DOZENS of motorists in the region have made claims over potholes causing damage to their vehicles.

Almost 100 people pursued claims against Wrexham Council in the last financial year, the highest number received by any local authority in North Wales.

The figures, which came to light under the Freedom of Information Act, showed more claims were made compared with the previous financial year – but the rate of success was much lower.

Out of the 92 people that made claims in 2013-14, only 14 were successful, resulting in a total payout of £5,610.33 for damage.

In 2012-13, around half of the 65 people who made claims against Wrexham Council were successful. A total of 32 people made successful claims against the local authority with £24,504.42 paid out to claimants.

The figures come almost two months after a Statistics for Wales survey showed Wrexham had the highest proportion of principal roads “in need of further investigation” because of their poor condition.

In Flintshire there were 55 claims against the local authority in in the 12 months to last April, of which seven were successful, resulting in a total payout of £1,347.11.

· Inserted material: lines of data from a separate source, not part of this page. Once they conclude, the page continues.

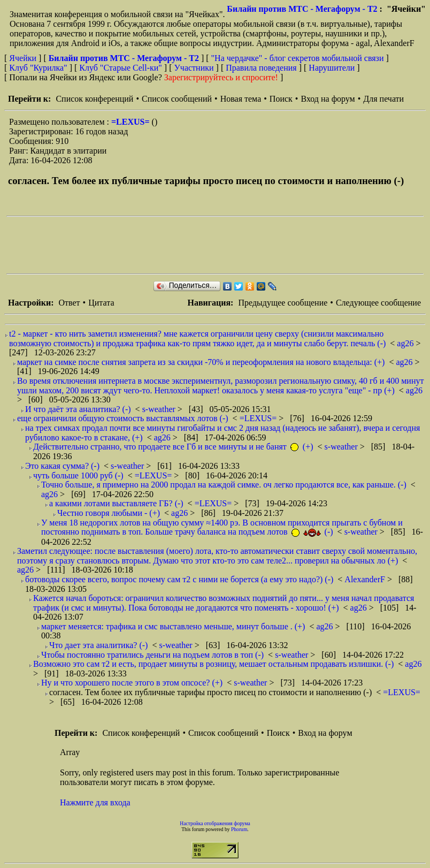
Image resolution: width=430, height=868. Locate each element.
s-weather (160, 409)
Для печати (383, 98)
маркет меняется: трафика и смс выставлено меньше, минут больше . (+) (173, 626)
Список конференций (94, 98)
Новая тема (241, 98)
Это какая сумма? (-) (62, 466)
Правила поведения (261, 67)
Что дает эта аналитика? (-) (98, 645)
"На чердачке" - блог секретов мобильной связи (297, 58)
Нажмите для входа (95, 802)
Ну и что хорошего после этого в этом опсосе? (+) (132, 682)
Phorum (239, 829)
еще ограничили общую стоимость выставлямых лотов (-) (122, 418)
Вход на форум (327, 98)
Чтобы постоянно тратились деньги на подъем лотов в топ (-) (152, 654)
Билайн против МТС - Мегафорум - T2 (302, 9)
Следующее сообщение (378, 302)
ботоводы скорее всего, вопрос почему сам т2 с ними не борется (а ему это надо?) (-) (179, 579)
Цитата (101, 302)
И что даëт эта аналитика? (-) (78, 409)
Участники (194, 67)
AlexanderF (366, 579)
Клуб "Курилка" (38, 67)
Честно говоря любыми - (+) (109, 513)
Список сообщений (176, 98)
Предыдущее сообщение (282, 302)
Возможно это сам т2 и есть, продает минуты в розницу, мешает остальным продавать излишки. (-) (213, 664)
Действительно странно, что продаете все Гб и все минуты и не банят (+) (173, 446)
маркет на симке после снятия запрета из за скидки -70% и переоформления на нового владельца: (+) (201, 362)
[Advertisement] (201, 245)
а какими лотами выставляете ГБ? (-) (116, 503)
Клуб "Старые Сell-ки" (120, 67)
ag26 (406, 343)
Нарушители (332, 67)
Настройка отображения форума (215, 823)
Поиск (281, 98)
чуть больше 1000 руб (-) (78, 475)
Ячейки (24, 58)
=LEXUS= (132, 121)
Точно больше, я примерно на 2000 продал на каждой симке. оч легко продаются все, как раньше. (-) (224, 484)
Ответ (69, 302)
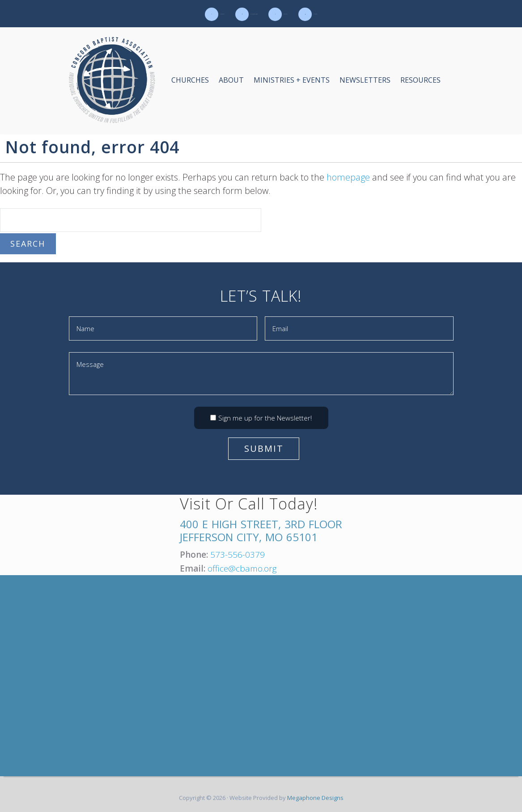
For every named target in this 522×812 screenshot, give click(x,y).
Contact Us (322, 13)
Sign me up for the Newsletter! (265, 410)
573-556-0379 (153, 13)
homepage (348, 175)
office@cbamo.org (237, 13)
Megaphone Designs (315, 790)
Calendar (389, 13)
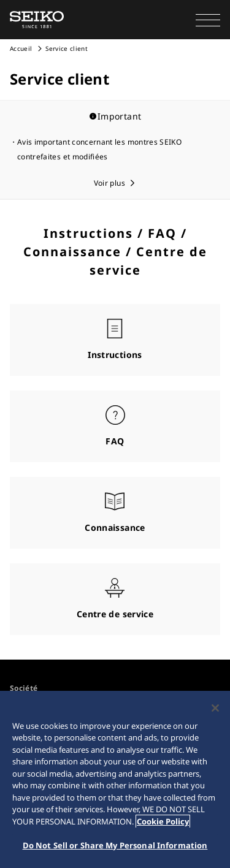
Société (23, 688)
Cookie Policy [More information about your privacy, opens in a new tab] (163, 821)
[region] (115, 779)
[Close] (215, 708)
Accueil (21, 48)
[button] (208, 20)
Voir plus (109, 183)
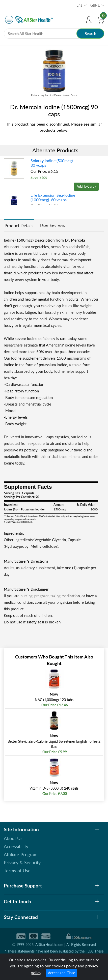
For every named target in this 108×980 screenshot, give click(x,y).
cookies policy (64, 966)
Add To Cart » (86, 186)
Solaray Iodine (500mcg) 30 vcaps (52, 163)
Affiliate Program (21, 854)
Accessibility (16, 846)
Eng (79, 5)
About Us (13, 838)
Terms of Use (17, 870)
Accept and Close (61, 973)
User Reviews (52, 225)
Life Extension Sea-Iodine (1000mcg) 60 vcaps (53, 197)
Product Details (19, 226)
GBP (95, 5)
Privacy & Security (22, 862)
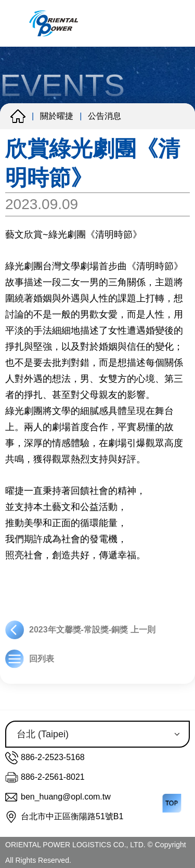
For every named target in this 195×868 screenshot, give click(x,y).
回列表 (30, 659)
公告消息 (105, 116)
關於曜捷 (57, 116)
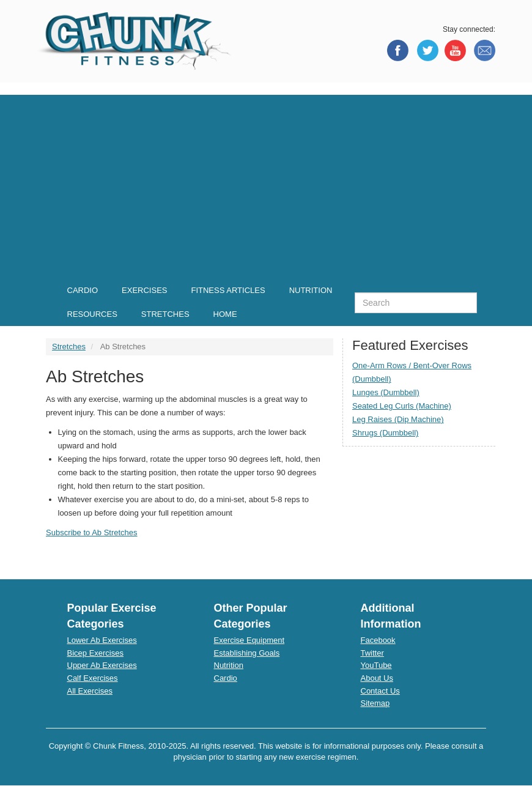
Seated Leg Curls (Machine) (402, 406)
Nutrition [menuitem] (311, 290)
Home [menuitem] (225, 314)
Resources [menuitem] (92, 314)
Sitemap (375, 703)
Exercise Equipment (249, 640)
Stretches (68, 346)
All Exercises (90, 691)
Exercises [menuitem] (144, 290)
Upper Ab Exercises (102, 665)
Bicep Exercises (95, 653)
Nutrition (229, 665)
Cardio (226, 678)
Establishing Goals (247, 653)
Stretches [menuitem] (165, 314)
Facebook (378, 640)
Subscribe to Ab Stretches (92, 532)
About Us (377, 678)
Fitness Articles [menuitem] (227, 290)
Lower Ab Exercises (102, 640)
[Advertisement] (266, 180)
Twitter (372, 653)
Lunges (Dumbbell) (386, 392)
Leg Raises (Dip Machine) (398, 419)
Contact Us (380, 691)
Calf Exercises (92, 678)
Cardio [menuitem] (83, 290)
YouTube (376, 665)
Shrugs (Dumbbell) (385, 432)
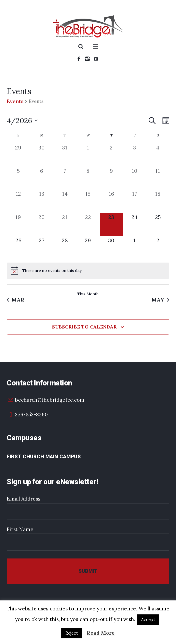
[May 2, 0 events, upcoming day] (158, 248)
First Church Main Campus (44, 457)
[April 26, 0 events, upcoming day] (18, 248)
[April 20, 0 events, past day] (42, 225)
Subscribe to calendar (84, 327)
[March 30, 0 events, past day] (42, 155)
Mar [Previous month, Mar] (15, 300)
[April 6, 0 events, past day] (42, 178)
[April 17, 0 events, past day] (135, 201)
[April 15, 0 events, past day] (88, 201)
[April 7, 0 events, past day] (65, 178)
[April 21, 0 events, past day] (65, 225)
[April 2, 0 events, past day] (111, 155)
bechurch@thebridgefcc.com (50, 400)
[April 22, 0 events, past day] (88, 225)
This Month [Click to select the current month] (88, 294)
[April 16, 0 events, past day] (111, 201)
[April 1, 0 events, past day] (88, 155)
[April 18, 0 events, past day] (158, 201)
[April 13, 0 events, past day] (42, 201)
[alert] (88, 271)
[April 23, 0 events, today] (111, 225)
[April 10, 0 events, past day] (135, 178)
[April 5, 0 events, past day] (18, 178)
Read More (101, 633)
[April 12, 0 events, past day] (18, 201)
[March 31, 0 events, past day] (65, 155)
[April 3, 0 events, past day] (135, 155)
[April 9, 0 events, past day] (111, 178)
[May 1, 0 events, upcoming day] (135, 248)
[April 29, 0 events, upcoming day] (88, 248)
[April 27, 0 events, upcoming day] (42, 248)
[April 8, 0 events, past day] (88, 178)
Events (15, 101)
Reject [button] (72, 633)
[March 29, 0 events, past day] (18, 155)
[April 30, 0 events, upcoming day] (111, 248)
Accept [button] (148, 619)
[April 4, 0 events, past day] (158, 155)
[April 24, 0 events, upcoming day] (135, 225)
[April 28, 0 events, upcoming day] (65, 248)
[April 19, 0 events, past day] (18, 225)
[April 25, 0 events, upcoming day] (158, 225)
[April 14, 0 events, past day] (65, 201)
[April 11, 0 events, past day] (158, 178)
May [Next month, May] (160, 300)
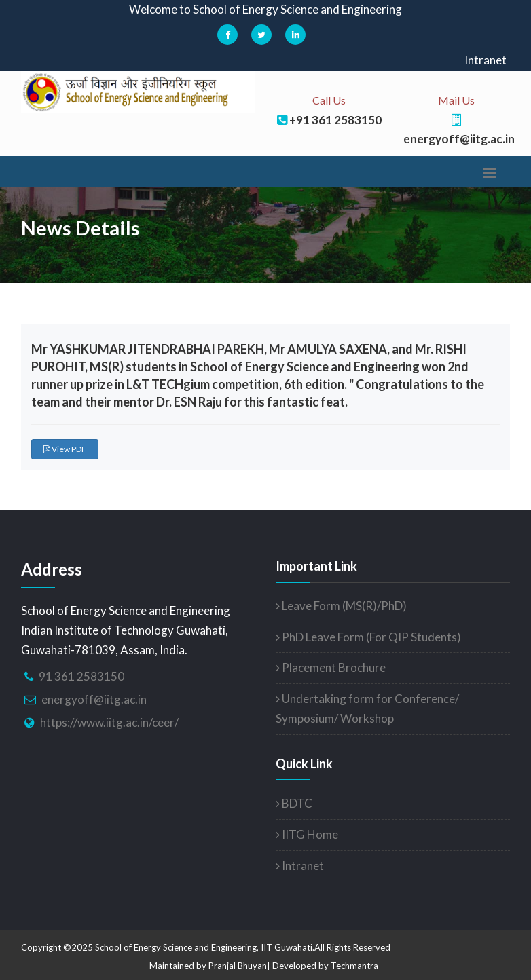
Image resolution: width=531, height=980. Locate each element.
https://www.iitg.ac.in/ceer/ (109, 722)
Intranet (486, 60)
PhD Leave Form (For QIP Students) (368, 637)
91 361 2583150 (81, 676)
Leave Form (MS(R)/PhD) (341, 605)
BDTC (294, 803)
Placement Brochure (331, 667)
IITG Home (307, 834)
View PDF (65, 449)
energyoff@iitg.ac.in (94, 699)
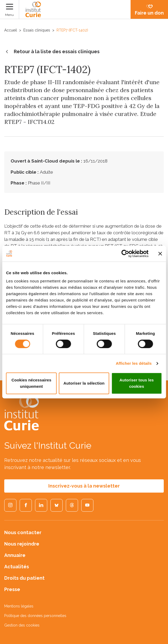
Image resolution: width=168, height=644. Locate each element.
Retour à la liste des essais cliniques (52, 52)
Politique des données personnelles (35, 616)
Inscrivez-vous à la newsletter (84, 486)
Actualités (16, 566)
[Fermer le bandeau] (160, 254)
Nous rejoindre (22, 544)
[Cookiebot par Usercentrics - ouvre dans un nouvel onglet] (125, 254)
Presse (12, 589)
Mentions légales (19, 606)
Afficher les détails (133, 363)
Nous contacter (23, 532)
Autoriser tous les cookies (136, 383)
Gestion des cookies (22, 625)
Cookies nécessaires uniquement (31, 383)
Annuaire (15, 555)
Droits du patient (24, 578)
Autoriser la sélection (84, 383)
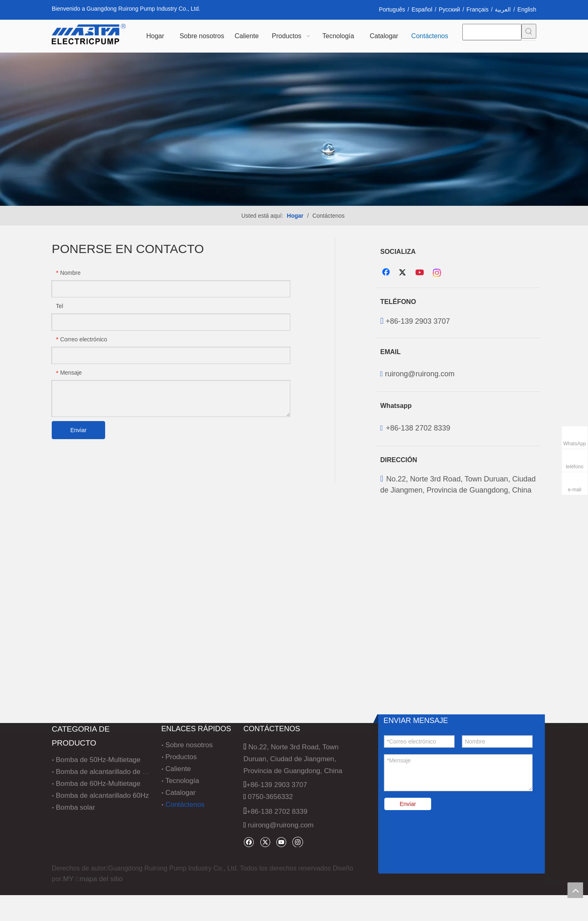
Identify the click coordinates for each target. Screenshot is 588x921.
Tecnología (182, 781)
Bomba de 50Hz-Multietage (98, 760)
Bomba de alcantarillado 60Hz (102, 795)
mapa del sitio (101, 879)
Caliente (178, 769)
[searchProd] (492, 32)
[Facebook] (387, 273)
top (575, 890)
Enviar (78, 430)
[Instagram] (437, 273)
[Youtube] (420, 273)
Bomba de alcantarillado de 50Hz (107, 771)
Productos (181, 757)
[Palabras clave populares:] (529, 31)
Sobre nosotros (189, 745)
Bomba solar (75, 807)
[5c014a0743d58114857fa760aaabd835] (294, 129)
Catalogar (181, 792)
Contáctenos (185, 804)
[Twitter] (404, 273)
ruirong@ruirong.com (420, 374)
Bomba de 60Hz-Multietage (98, 783)
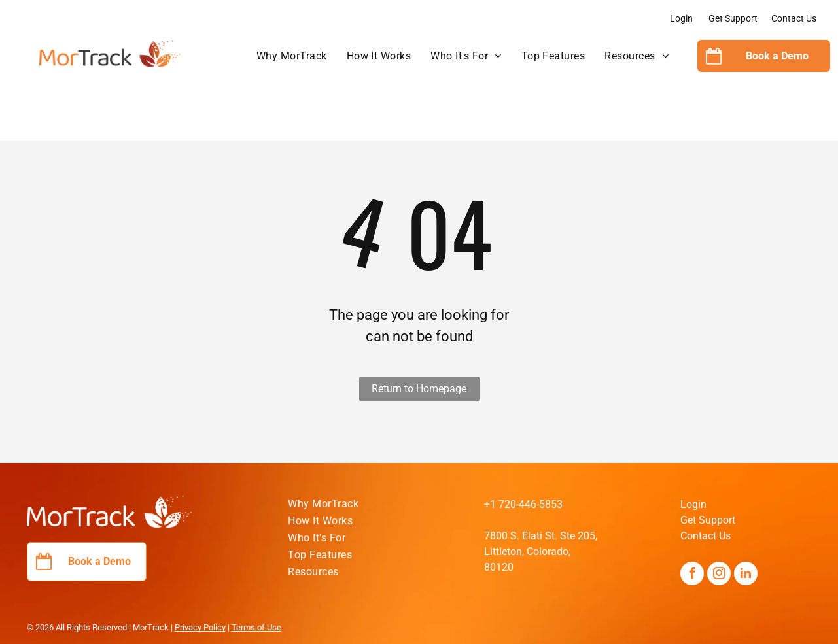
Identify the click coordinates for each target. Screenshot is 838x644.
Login (681, 18)
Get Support (733, 18)
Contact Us (794, 18)
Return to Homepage (419, 388)
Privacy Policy (200, 627)
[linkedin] (746, 575)
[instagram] (719, 575)
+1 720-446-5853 (523, 504)
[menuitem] (292, 56)
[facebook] (692, 575)
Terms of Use (256, 627)
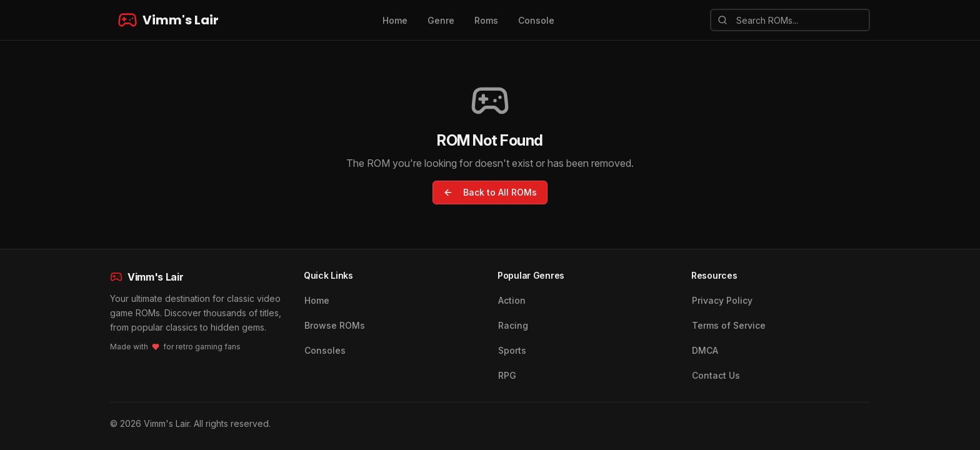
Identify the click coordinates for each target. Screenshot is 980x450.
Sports (512, 350)
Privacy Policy (722, 300)
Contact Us (716, 375)
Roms (486, 20)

Flintshire Council saw a reduction in both the number of claims and the proportion of successful claims.

In 2012/13, 62 people made claims with seven being successful resulting in a total payout of £2,153.42.

Almost 50,000 drivers across Britain made claims against councils for damage caused to their vehicles by potholes in the last financial year.

The 200 local highways authorities in England, Scotland and Wales who responded to Freedom of Information requests dealt with 48,664 compensation claims in the 2013-14 financial year.

In Wales, there were 1,491 and 266 of them were successful, with the total value of successful claims coming to £73,000.

Seven local highways authorities across the UK did not provide figures, which were gathered after a series of Free dom of Information requests by the RAC.

Professor Stephen Glaister, director of the RAC Foundation, said the figures are likely to be “the tip of the iceberg” and said councils are not given enough money for roads.

He said: “Many drivers will be put off by the time involved in claiming against a council and many councils do their best to deter claimants coming forward.

“But the fundamental problem lies not at the doors of our town halls but with central government.

“Despite occasional one-off grants related to periods of harsh weather, they are simply not giving councils enough money to keep their road networks up to scratch.”

A Statistics for Wales survey released late last year found that almost 17 per cent of principal – A, B and C category – roads across Wrexham were considered “in need of further investigation” because of their poor condition.

Of the 22 local authorities in the whole of Wales, Wrexham’s rate of 16.7 per cent was the second highest behind Powys.

The county’s figure had risen from 14.7 per cent in 2012-13.

Wrexham Council spent £3.2m on resurfacing carriageways in 2012-13 and another £2m last year.

A Department for Transport spokeswoman said: “Good local roads are vital for our transport network and it is for local councils to maintain them properly.

“This government has provided more than £4.7billion since 2010, an increase of £1bn compared to the previous parliament.

“As part of our long term economic plan, we will also spend a further £6bn between 2015 to 2021 providing councils the certainty they require to plan how they will keep their roads maintained.”

Cllr David A Bithell, lead member for environment and public protection, said: “Wrexham Council has recently updated its highways safety inspection policy, which sets out how often it inspects its highways network and how it categorises and responds to identified defects. 

“The policy is based upon best practice and was developed in conjunction with the council’s insurer and compliance with the policy is a key factor in the council being able to defend claims. 

“The number of and value of claims received so far in 2014-15 has decreased compared to 2013-14. 

“The council proactively defends all claims received. 

“The recent consultation on the council’s budget indicated how the public value the standard of the county borough roads and consequently planned cuts have been withdrawn from this area. 

“The available funding for roads is a key issue for all councils.

“In Wales, additional resources would be welcomed as they have been in England.”